Liszt, Franz

Pianista e compositore, incarna l’ideale romantico del virtuoso dalle doti straordinarie. Figlio di un discreto pianista, Franz (in ungherese, Ferenc) Liszt (22 ottobre 1811, Raiding, Ungheria - 31 luglio 1886, Bayreuth, Germania) mostra fin da piccolo una straordinaria attitudine per il pianoforte, tanto che all’età di 8 anni dà il suo primo concerto. Un anno dopo, nel novembre 1820, suona alla presenza del principe Esterházy che si entusiasma e decide di provvedere personalmente al mantenimento agli studi del giovane prodigio. La famiglia Liszt si può così trasferire a Vienna, dove il giovane musicista studia con i migliori maestri: il piano con Carl Czerny e teoria con Antonio Salieri.
Nel dicembre 1822 il suo primo concerto a Vienna scatena l’entusiasmo del pubblico e nel 1824 si trasferisce a Parigi, dove rimane fino al 1835. Nella capitale francese avvengono gli incontri decisivi per la sua formazione musicale: Berlioz gli indica la nuova direzione della musica “a programma”; Paganini gli svela il fascino quasi magico che può sprigionare un grande virtuoso; da Chopin scopre l’incanto del pianoforte.
Nel 1834 si innamora, corrisposto, della contessa Marie de Flavigny, moglie del conte d’Agoult: è l’inizio di una appassionata e burrascosa storia d’amore da cui nasceranno tre figli (tra cui Cosima, futura moglie di Richard Wagner).
Nel 1838 riprende la carriera di concertista, suscitando dovunque incontenibili entusiasmi. Nelle sue esibizioni presenta sempre più spesso pezzi di sua composizione, difficilissimi, costruiti su misura per mettere in mostra il suo eccezionale virtuosismo.
Nel 1840 ritorna nella nativa Ungheria, dove compone le Rapsodie ungheresi, che vengono salutate da un’esplosione di acceso nazionalismo. Per 10 anni gira tutta Europa, accompagnato ovunque da entusiasmanti trionfi: quando, all’inizio di ogni concerto, getta i suoi guanti al pubblico, la gente si azzuffa per accaparrarseli. Ma alla fine del 1847, ormai spossato, dà l’ultimo concerto, e si stabilisce a Weimar.

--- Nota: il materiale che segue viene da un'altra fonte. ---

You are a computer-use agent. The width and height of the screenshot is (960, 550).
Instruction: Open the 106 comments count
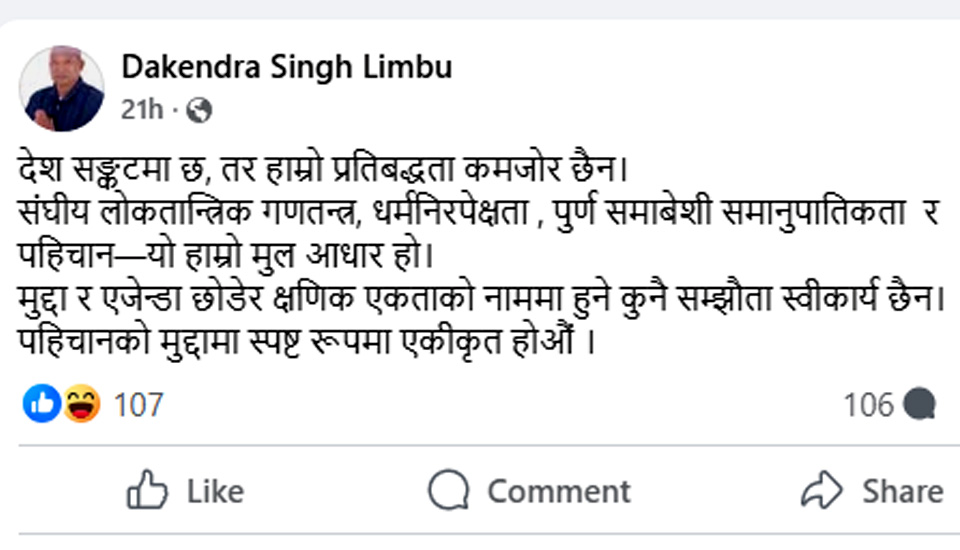[868, 404]
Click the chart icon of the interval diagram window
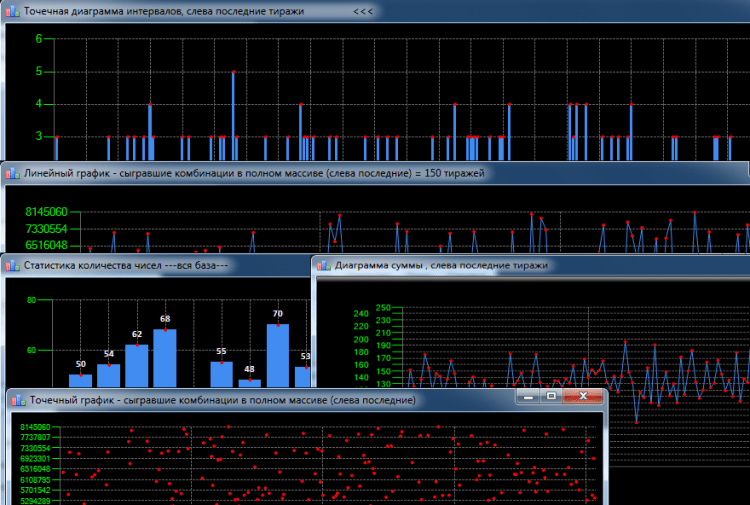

Rende la cittadina il maggior centro di cultura musicale della Germania, assume la direzione dell’orchestra locale (facendone una delle migliori del tempo), dirige una quantità di “prime” e diventa rapidamente l’apostolo delle “nuova musica tedesca”, in particolare quella di Wagner, in favore del quale spende tutta la sua autorità. Impartisce gratuitamente lezioni di piano, attirando talenti da tutta Europa e dando così vita a una scuola pianistica talmente rinomata da influenzare tutti i pianisti europei per diverse generazioni.
Si dedica soprattutto all’attività creativa, componendo in questi anni la maggior parte dei suoi poemi sinfonici, molti dei quali ispirati ai maggiori miti letterari cari al romanticismo: Prometheus (1850), Dante-Symphonie (1856), Faust-Symphonie (1854).
Fra il 1861 e il 1869 Liszt vive per lo più a Roma, dove si dedica alla composizione di musica sacra. Trascorre gli ultimi anni tra Weimar, Roma, Budapest (dove, nel 1875, riceve l’incarico di presidente dell’Accademia Statale di musica) e Bayreuth, dove è spesso ospite del genero Richard Wagner.
In questi ultimi anni ritorna a creare composizioni per pianoforte (abbandonando però il virtuosismo di un tempo) e consegna al suo strumento le ultime, sofferte meditazioni di un uomo che si avvicina con serenità alla morte.